6. Encoder–Decoder LSTM
- One LSTM acts as an encoder to compress the sequence into a fixed representation.
- Another LSTM acts as a decoder to generate the output sequence.
- This structure is used in tasks like machine translation, text summarization and sequence generation.
- It was the main architecture for seq-to-seq models before attention and transformer mechanisms became popular.
7. Attention-LSTM Models
- Attention mechanisms are added to allow the model to focus on specific parts of the input sequence during decoding.
- This significantly improves performance by highlighting important steps rather than treating all equally.
- It is widely used in translation, text generation and speech tasks before full Transformer models took over.
LSTM vs. GRU
Let's compare LSTM and GRU:
| Feature | LSTM | GRU |
|---|---|---|
| Gates | 3 gates (Input, Forget, Output) | 2 gates (Update, Reset) |
| Memory Structure | Separate Cell State + Hidden State | Single combined Hidden State |
| Complexity | More complex, more parameters | Simpler, fewer parameters |
| Training Speed | Slower | Faster |
| Long-Term Dependency Handling | Stronger for very long sequences | Good but slightly less precise for very long dependencies |
| Model Size & Efficiency | Larger and more resource-heavy | Smaller, efficient, suitable for real-time and mobile use |
Applications
- **Natural Language Processing (NLP): They are widely used for tasks like sentiment analysis, text classification and language modeling because they understand long-term word dependencies.

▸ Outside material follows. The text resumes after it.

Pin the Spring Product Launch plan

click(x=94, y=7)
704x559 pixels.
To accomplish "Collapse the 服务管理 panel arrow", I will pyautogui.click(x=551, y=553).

- **Machine Translation: LSTM based encoder–decoder models translate text between languages by learning relationships across long sentence sequences.
- **Speech Recognition: It analyze temporal variations in audio and improve accuracy in converting speech to text.
- **Time-Series Forecasting: It predict future values in financial markets, weather systems, energy demand and other temporal datasets.
- **Anomaly Detection: It can detect unusual patterns in sequences, making them useful in fraud detection, network monitoring and industrial fault prediction.